A6ラインでは、OLED発光層を2つのスタックで積むことができるツースタックタンデム構造(Two Stack Tandem)と、ガラス基板に薄膜封止を適用するハイブリッドOLED技術を採用してOLEDを生産する予定です。ツースタックOLEDは製品寿命と輝度で優れています。ハイブリッドOLEDはリジッドOLED(ガラス基板+ガラス封止)よりも薄くできます。

 

2019年に先駆けて、サムスンディスプレイはIT向けOLED事業に参入しました。昨年、サムスンディスプレイはグローバルなノートPCブランド17社と協力し、50以上のノートPC OLEDを発売しました。現在、サムスンディスプレイは5.5世代(1300x1500mm)A2リジッドOLEDラインでノートPC OLEDを生産しています。これらの製品には、OLED発光層が1層のスタックであるシングルスタック方式(Single Stack)のOLED、リジッドOLEDが適用されています。

 

市場調査会社のOmdiaによると、IT用OLED市場の売上高は2024年に25億3400万ドルから、2029年には89億1300万ドルまで、年平均成長率28.6%で成長すると予測されています。

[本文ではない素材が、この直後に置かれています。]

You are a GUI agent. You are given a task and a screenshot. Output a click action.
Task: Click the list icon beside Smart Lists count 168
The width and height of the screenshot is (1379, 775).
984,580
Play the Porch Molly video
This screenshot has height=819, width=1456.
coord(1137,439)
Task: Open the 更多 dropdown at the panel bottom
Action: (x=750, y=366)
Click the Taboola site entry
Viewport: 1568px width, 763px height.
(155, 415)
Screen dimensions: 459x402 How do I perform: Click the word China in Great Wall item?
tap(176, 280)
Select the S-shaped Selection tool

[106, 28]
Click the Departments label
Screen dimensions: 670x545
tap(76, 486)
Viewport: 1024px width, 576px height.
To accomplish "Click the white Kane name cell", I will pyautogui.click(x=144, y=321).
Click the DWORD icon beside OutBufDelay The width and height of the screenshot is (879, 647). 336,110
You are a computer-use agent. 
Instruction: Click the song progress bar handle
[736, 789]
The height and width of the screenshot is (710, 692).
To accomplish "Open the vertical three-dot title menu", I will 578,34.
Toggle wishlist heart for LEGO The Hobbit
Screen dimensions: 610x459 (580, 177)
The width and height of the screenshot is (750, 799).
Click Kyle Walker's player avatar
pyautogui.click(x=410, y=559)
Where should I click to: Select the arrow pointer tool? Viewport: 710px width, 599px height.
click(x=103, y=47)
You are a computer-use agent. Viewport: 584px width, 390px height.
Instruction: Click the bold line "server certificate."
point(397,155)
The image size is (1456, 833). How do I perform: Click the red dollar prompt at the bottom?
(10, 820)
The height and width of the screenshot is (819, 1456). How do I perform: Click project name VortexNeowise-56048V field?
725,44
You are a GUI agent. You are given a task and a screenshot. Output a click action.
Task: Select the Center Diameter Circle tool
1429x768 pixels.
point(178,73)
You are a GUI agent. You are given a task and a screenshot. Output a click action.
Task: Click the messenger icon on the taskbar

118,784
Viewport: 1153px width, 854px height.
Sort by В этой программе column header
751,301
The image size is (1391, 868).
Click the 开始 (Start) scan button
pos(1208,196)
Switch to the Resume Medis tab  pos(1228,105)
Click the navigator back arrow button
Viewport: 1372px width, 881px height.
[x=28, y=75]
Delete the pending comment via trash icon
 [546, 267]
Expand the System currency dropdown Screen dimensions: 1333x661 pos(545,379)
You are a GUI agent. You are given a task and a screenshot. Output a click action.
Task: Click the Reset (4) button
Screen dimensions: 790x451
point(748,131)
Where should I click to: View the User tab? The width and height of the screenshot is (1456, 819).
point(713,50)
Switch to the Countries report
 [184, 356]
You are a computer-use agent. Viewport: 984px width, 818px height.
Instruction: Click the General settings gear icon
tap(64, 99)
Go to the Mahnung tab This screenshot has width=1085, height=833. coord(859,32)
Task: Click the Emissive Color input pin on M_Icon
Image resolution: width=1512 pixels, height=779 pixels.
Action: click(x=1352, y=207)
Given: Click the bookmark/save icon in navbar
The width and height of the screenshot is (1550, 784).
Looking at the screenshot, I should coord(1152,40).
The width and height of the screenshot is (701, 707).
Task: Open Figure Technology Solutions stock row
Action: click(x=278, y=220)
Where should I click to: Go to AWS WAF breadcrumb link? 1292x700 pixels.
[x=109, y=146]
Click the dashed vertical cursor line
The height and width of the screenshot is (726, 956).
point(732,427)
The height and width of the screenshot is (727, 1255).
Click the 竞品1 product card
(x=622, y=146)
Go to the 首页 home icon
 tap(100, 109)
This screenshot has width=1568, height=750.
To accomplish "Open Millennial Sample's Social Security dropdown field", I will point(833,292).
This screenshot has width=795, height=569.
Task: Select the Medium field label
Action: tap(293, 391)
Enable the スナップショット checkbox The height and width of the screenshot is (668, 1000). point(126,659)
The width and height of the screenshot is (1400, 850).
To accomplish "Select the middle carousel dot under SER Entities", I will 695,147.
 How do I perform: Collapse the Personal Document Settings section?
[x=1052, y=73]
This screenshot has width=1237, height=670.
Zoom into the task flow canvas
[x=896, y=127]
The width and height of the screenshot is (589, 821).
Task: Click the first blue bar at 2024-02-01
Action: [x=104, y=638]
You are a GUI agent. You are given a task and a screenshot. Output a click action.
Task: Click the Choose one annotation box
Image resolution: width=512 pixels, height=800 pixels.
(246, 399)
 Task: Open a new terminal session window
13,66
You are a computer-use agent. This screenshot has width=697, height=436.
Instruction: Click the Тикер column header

ITパネル市場でのOLEDの浸透率は、2029年には37.7%に上昇する見通しです。現在のITパネル市場でのOLEDの占有率は2〜3%に過ぎず、LCDの占有率は97〜98%です。

 

8日の搬入儀式には、サムスンディスプレイの最主先サムスンディスプレイ社長や従業員、キャノントッキ、ウォニクIPS、ファインエムテックなどの協力会社の関係者約100人が参加しました。チェ・ジュソン代表(CEO)は、「長い間蓄積してきたOLED技術を基に、モバイルに続いてIT市場の大転換を準備している」と述べ、「グローバルな協力企業との連携を基に、従業員の能力を一つに集中させて8.6世代IT OLEDの量産に最善を尽くす」と述べました。

 

3月8日に開催されたサムスンディスプレイのアサン工場での8.6世代IT OLED施設の搬入セレモニーで、左から順に、イグァンス副社長(購買チームリーダー)、チョソンスン副社長(グローバルインフラ総括)、ユファンギュ・イルジャ社長、アンテヒョク・ウォニクIPS社長、オヒョンシク・エルオティベクム社長、伊藤博之キヤノントッキ社長、ホンソンチョン・ファインエムテック会長、チェジュソン社長、イチョン副社長(中小規模事業部長)、ムンソンジュンHBT社長、イスンホ・アイシーディ社長、リビョンジュン副社長(経営支援室長)、キムギョンハン副社長(IT技術チーム長)(写真=サムスンディスプレイ)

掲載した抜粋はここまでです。